_Activity_
Transcribe the line holding "Where should I" together with every line after it, through the end of the records, exactly and with no pictures.

_Information provided_
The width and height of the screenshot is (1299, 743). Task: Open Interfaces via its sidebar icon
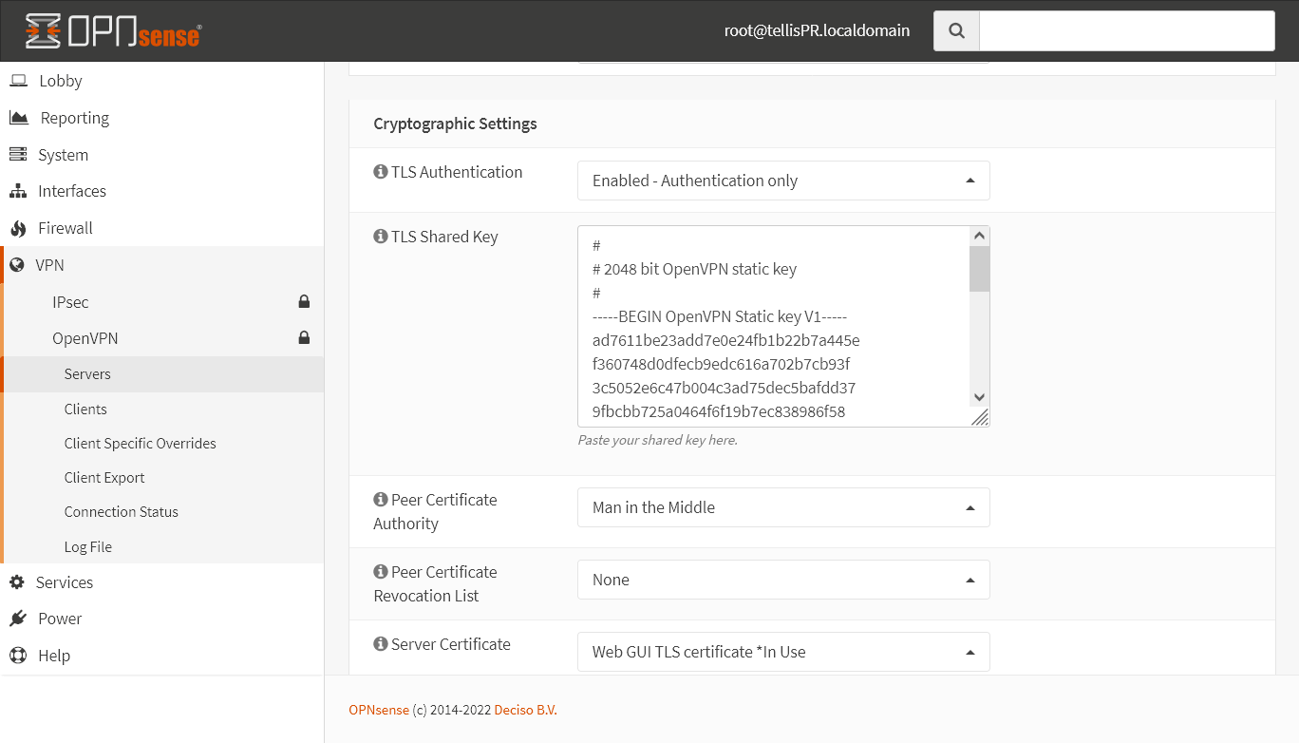[19, 191]

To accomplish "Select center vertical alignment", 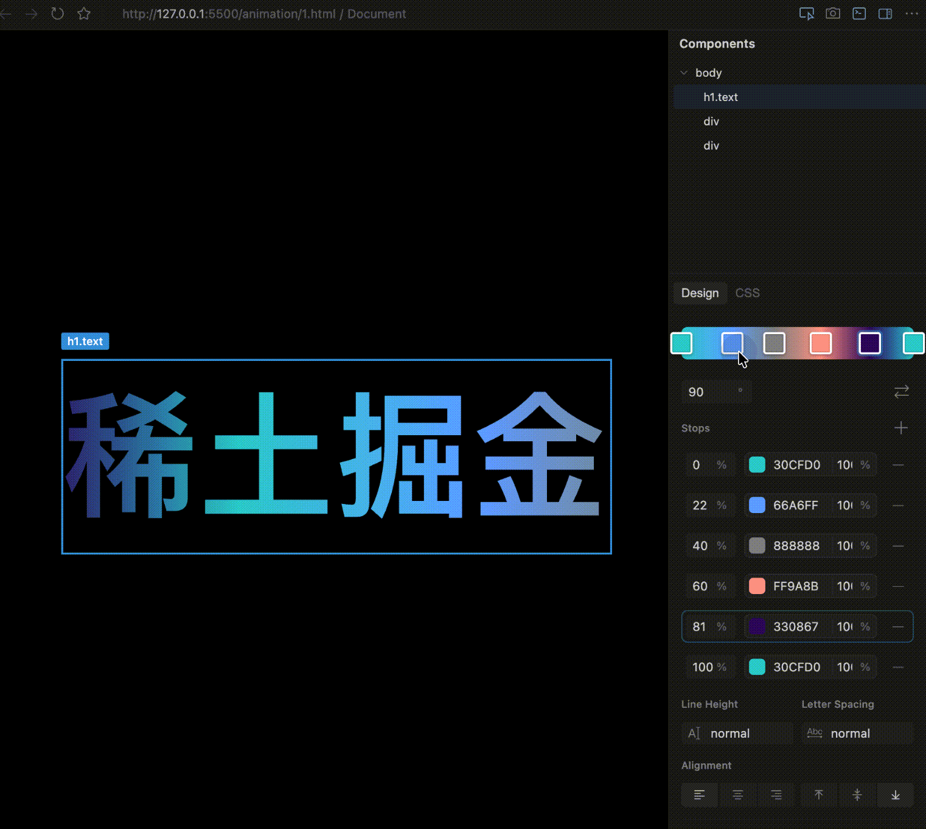I will point(857,794).
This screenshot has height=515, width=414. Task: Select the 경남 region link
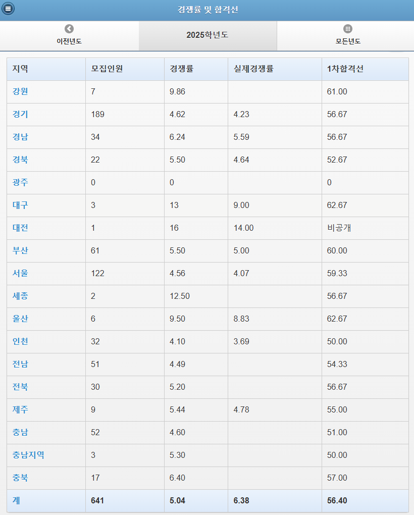click(20, 137)
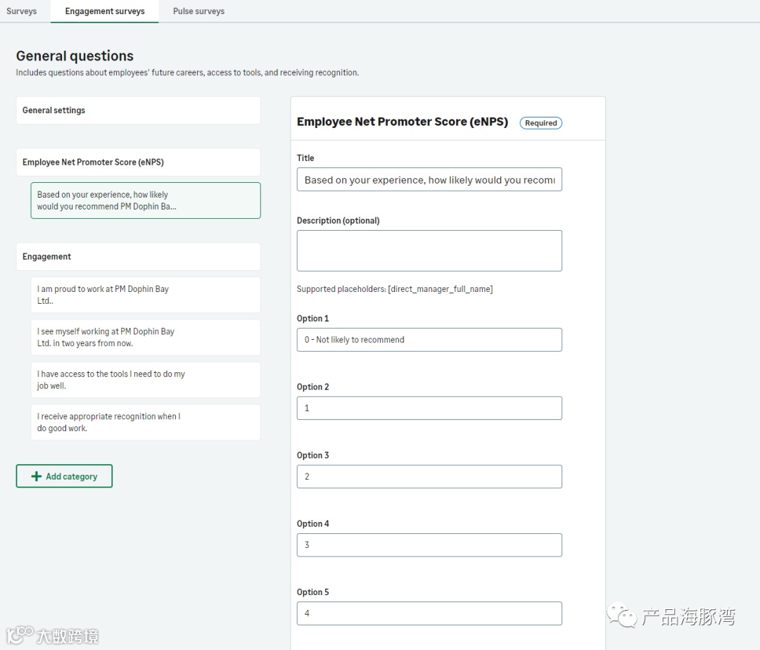Click the question Title input field
760x650 pixels.
429,179
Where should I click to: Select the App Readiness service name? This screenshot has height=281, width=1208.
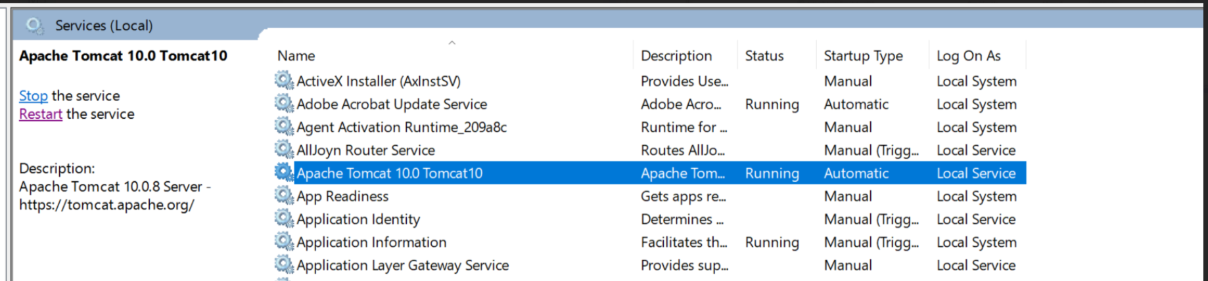(x=342, y=196)
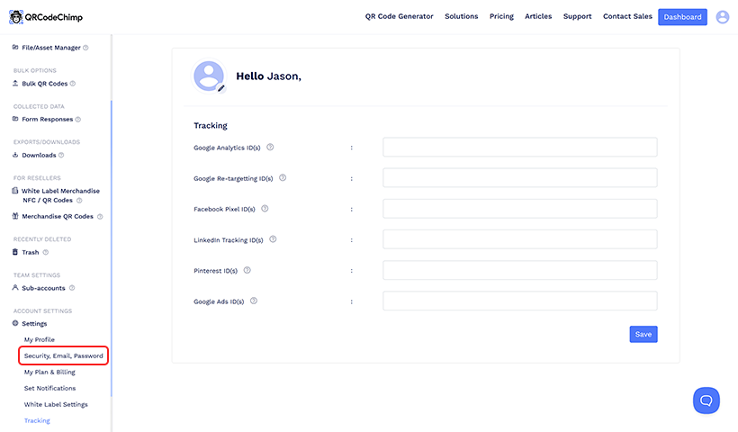738x432 pixels.
Task: Focus the Google Analytics ID(s) input field
Action: click(519, 148)
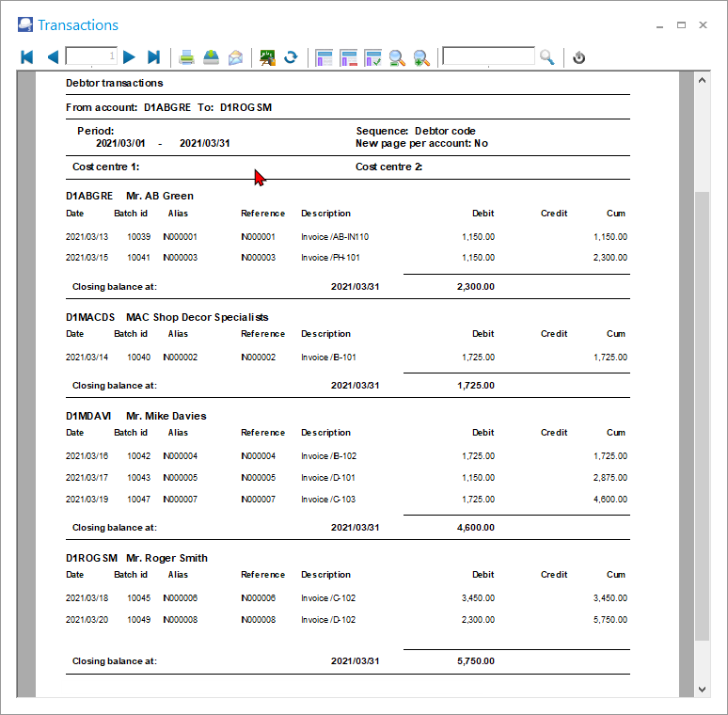Refresh the report view
Screen dimensions: 728x715
[292, 57]
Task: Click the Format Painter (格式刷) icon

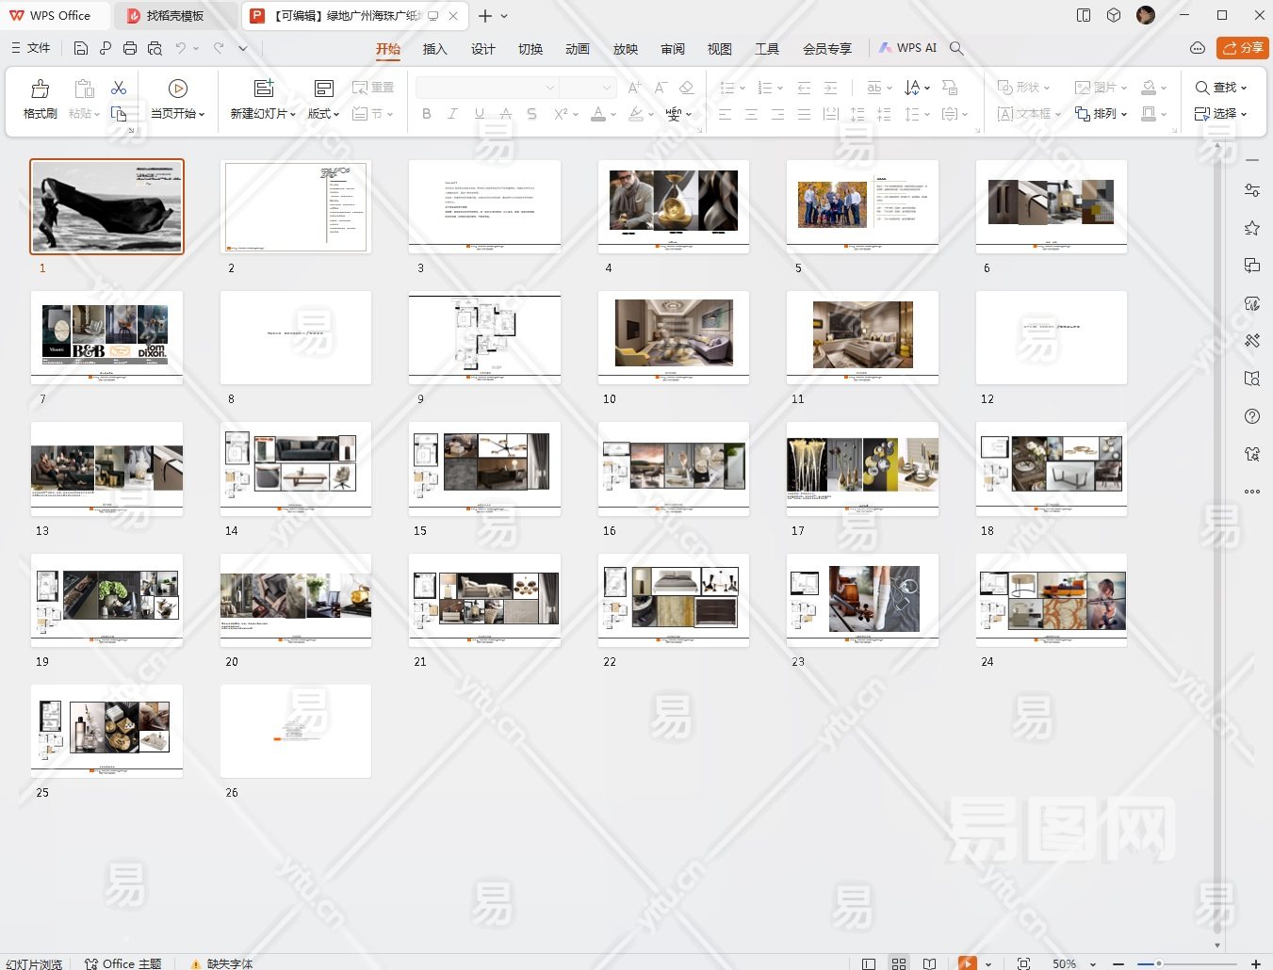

_Completed task_
Where should I click to: Select the App Readiness service name? This screenshot has height=281, width=1208.
(x=342, y=196)
738x432 pixels.
Task: Focus the Google Analytics ID(s) input field
Action: click(519, 148)
Refresh the report view
Screen dimensions: 728x715
[292, 57]
Task: Click the Format Painter (格式刷) icon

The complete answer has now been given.